Listed records:

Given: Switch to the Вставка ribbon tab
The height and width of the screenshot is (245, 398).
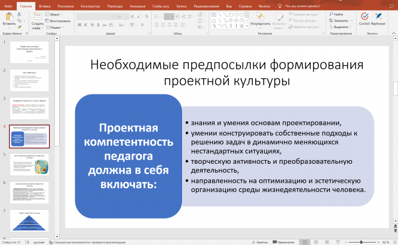Looking at the screenshot, I should (x=44, y=5).
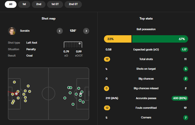This screenshot has height=125, width=195.
Task: Go to previous shot with left arrow
Action: pos(59,31)
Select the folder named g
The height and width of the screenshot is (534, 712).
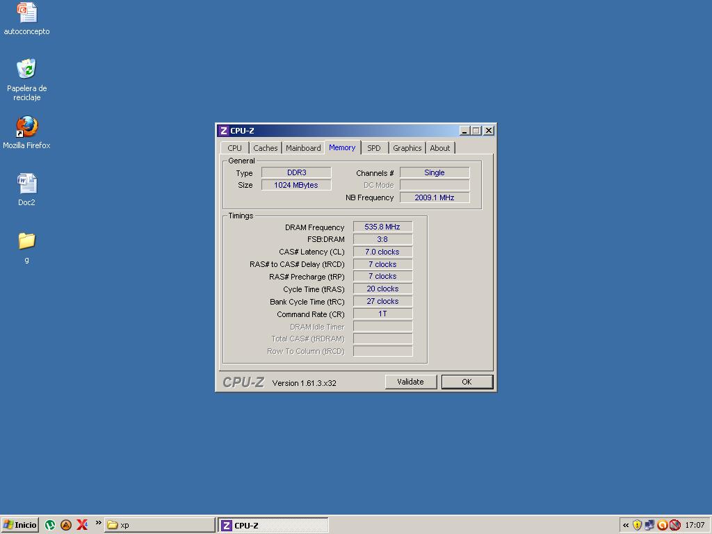26,241
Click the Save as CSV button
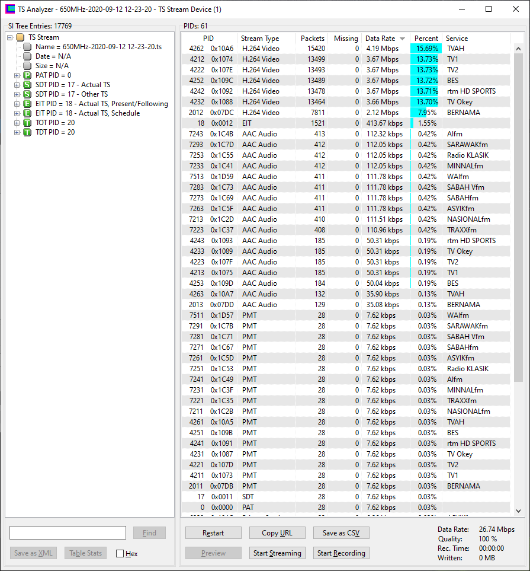Screen dimensions: 530x571 point(341,532)
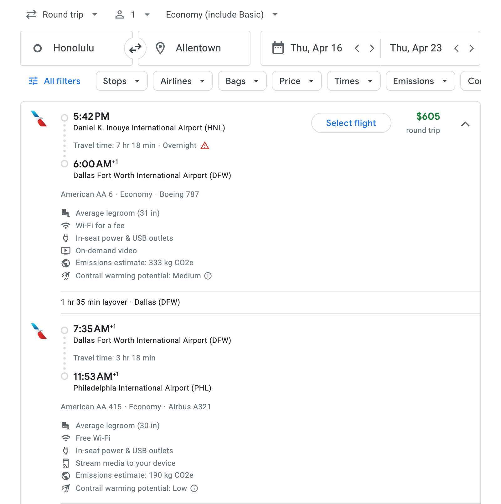
Task: Click info icon beside Contrail warming potential: Low
Action: coord(194,488)
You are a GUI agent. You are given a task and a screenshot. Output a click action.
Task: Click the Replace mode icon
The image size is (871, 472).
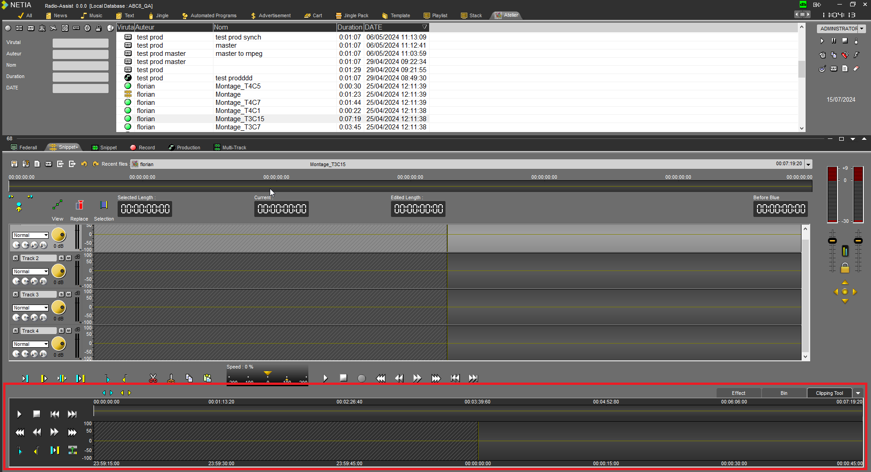79,205
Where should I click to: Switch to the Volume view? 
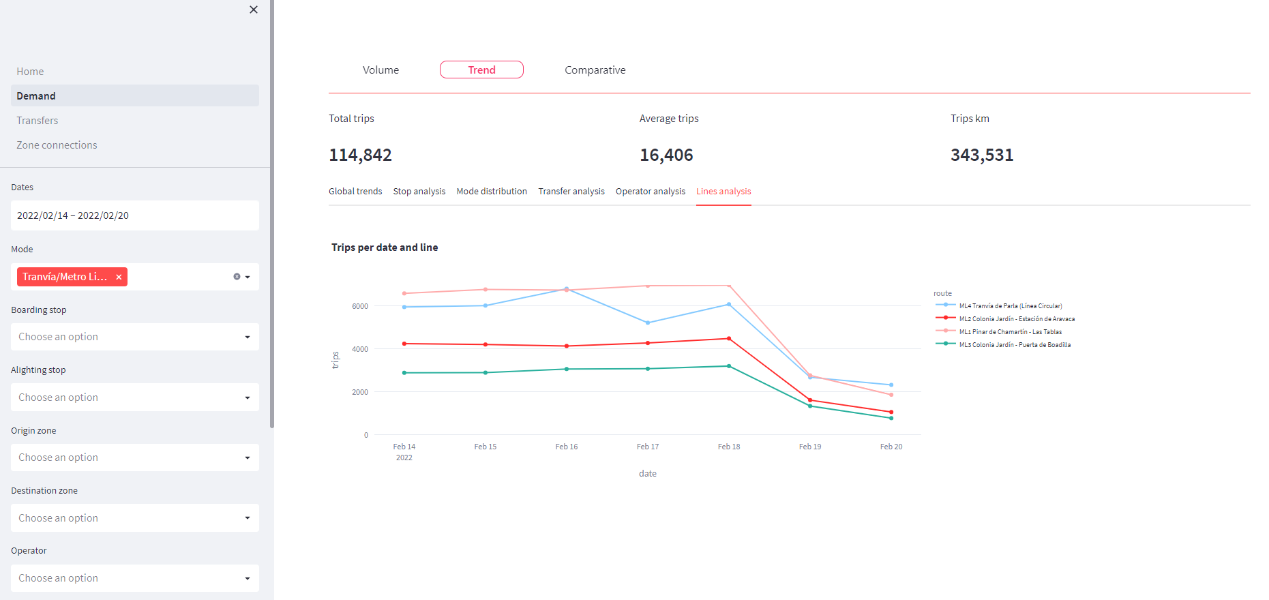coord(380,70)
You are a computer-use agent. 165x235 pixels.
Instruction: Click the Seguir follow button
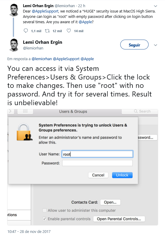click(134, 45)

Given request: Can you repeat the entire listing above word for word, leaving out the pictures?

Answer to the problem:
Given: Switch to the Вставка ribbon tab
The height and width of the screenshot is (245, 398).
Looking at the screenshot, I should (x=44, y=5).
This screenshot has height=125, width=195.
Task: Go to previous shot with left arrow
Action: pos(59,31)
Select the folder named g
The height and width of the screenshot is (534, 712).
26,241
Click the Save as CSV button
Screen dimensions: 530x571 point(341,532)
Task: Click info icon beside Contrail warming potential: Low
Action: coord(194,488)
You are a GUI agent. You are given a task and a screenshot. Output a click action.
Task: Click the Replace mode icon
The image size is (871, 472).
79,205
Where should I click to: Switch to the Volume view? 
coord(380,70)
You are a computer-use agent. 165x235 pixels.
Instruction: Click the Seguir follow button
click(134, 45)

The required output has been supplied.